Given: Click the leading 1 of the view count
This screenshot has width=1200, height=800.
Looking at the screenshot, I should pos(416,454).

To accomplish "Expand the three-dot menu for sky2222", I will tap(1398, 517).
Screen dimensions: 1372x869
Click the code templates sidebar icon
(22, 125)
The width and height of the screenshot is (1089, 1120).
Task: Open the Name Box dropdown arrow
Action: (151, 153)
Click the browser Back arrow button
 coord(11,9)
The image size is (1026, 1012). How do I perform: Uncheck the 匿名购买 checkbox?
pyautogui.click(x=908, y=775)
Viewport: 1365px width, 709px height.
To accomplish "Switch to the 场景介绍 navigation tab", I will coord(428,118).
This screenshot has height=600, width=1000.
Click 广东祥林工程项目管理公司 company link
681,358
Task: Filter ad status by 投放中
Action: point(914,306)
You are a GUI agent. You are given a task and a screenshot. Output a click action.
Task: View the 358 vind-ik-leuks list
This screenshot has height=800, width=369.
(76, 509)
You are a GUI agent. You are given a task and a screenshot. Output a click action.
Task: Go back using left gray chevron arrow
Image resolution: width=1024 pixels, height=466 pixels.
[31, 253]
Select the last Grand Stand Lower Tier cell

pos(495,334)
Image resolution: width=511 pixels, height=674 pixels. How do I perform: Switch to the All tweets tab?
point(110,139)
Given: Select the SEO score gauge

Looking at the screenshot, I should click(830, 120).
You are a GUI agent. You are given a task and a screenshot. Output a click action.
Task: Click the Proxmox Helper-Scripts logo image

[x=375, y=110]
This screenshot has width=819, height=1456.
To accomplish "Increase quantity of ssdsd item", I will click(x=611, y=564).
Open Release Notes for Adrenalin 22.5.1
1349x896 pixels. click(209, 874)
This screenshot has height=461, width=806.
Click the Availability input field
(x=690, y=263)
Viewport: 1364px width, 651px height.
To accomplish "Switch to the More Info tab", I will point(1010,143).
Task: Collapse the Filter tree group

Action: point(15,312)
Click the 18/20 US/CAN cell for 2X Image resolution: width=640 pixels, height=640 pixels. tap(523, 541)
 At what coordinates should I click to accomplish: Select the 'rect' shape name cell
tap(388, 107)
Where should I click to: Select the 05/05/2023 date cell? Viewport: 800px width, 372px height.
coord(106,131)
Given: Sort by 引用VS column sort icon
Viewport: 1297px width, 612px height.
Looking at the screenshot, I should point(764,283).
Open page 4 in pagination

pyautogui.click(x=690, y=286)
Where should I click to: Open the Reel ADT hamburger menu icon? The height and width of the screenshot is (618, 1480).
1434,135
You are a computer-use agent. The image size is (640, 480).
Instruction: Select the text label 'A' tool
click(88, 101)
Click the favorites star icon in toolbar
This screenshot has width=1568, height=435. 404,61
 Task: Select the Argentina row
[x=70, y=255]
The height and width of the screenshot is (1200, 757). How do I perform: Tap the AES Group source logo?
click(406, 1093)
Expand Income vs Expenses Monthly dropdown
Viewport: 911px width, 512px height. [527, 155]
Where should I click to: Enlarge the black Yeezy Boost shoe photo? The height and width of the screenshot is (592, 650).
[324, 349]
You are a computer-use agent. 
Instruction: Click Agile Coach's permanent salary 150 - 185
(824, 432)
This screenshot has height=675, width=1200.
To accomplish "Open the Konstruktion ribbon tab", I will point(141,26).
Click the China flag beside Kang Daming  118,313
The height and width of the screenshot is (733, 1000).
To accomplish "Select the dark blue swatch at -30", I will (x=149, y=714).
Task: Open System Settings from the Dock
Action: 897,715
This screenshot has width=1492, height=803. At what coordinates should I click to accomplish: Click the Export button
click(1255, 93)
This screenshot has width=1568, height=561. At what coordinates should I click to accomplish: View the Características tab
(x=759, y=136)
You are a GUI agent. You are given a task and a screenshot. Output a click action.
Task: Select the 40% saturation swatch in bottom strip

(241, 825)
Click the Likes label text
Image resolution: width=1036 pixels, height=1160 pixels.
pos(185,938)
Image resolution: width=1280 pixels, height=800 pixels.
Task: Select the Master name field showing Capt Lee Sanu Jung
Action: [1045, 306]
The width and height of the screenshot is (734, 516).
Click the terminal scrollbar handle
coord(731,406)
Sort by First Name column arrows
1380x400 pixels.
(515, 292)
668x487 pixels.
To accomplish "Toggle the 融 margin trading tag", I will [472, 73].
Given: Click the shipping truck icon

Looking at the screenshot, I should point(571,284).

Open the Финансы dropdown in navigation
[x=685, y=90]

::::::::::

→ **Work task**: Out of the material above, select every line that holds the string "computer".

→ **Output of the task**:
You are a computer-use agent. The image size is (640, 480).
You are a computer-use agent. 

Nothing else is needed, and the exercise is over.